DIRECTIONS
Return the listing below word for word, from its first line up to and including the line that contains "coordinates (1057, 802).".

#### STUDY MATERIAL

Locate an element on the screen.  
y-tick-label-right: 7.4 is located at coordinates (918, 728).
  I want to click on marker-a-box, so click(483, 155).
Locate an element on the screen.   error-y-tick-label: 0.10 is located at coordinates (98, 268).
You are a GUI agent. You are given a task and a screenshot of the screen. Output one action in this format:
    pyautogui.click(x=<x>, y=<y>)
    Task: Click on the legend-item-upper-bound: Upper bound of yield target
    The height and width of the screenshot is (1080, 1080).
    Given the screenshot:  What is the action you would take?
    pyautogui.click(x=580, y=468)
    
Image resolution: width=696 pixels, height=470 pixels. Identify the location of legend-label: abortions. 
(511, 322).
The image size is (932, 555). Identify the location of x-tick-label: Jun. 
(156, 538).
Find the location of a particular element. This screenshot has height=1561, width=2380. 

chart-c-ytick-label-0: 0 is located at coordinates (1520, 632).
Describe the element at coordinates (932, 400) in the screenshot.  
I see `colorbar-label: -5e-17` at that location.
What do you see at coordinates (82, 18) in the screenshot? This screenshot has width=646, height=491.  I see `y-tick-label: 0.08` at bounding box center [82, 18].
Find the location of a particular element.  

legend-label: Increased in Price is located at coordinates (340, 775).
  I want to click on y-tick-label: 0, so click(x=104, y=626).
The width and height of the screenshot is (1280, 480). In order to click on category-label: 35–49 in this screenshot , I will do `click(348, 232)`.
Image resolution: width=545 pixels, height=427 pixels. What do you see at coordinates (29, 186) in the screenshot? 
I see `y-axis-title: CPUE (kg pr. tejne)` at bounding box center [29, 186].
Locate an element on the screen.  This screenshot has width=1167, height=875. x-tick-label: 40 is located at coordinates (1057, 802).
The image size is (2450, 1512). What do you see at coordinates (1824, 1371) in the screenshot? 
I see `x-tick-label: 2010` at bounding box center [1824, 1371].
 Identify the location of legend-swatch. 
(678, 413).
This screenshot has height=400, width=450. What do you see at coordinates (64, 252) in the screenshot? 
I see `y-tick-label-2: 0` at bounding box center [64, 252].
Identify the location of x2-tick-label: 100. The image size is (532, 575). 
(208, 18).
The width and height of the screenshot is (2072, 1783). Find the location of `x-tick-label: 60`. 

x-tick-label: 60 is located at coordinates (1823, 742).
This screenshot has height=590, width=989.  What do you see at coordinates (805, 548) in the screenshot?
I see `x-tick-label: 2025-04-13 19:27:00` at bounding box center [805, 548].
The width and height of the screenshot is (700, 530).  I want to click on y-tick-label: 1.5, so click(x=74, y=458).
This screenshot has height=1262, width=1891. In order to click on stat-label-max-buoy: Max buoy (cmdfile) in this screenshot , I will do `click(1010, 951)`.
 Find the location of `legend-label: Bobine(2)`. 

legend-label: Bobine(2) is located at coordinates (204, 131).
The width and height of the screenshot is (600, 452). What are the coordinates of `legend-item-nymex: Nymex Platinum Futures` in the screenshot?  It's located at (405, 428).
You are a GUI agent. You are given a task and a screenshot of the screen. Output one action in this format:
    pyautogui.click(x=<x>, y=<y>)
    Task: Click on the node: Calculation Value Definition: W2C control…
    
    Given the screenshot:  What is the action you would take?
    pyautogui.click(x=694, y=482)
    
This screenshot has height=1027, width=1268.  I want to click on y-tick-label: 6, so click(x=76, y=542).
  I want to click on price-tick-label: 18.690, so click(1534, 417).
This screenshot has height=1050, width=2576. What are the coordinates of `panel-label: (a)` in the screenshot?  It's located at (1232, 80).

########

ANSWER BELOW
Locate an element on the screen.  
y-tick-label-right: 7.4 is located at coordinates (918, 728).
  I want to click on marker-a-box, so click(483, 155).
Locate an element on the screen.   error-y-tick-label: 0.10 is located at coordinates (98, 268).
You are a GUI agent. You are given a task and a screenshot of the screen. Output one action in this format:
    pyautogui.click(x=<x>, y=<y>)
    Task: Click on the legend-item-upper-bound: Upper bound of yield target
    The height and width of the screenshot is (1080, 1080).
    Given the screenshot:  What is the action you would take?
    pyautogui.click(x=580, y=468)
    
Image resolution: width=696 pixels, height=470 pixels. Identify the location of legend-label: abortions. 
(511, 322).
The image size is (932, 555). Identify the location of x-tick-label: Jun. 
(156, 538).
Find the location of a particular element. This screenshot has height=1561, width=2380. 

chart-c-ytick-label-0: 0 is located at coordinates (1520, 632).
Describe the element at coordinates (932, 400) in the screenshot.  
I see `colorbar-label: -5e-17` at that location.
What do you see at coordinates (82, 18) in the screenshot? This screenshot has width=646, height=491.  I see `y-tick-label: 0.08` at bounding box center [82, 18].
Find the location of a particular element.  

legend-label: Increased in Price is located at coordinates (340, 775).
  I want to click on y-tick-label: 0, so click(x=104, y=626).
The width and height of the screenshot is (1280, 480). In order to click on category-label: 35–49 in this screenshot , I will do `click(348, 232)`.
Image resolution: width=545 pixels, height=427 pixels. What do you see at coordinates (29, 186) in the screenshot? 
I see `y-axis-title: CPUE (kg pr. tejne)` at bounding box center [29, 186].
Locate an element on the screen.  This screenshot has width=1167, height=875. x-tick-label: 40 is located at coordinates (1057, 802).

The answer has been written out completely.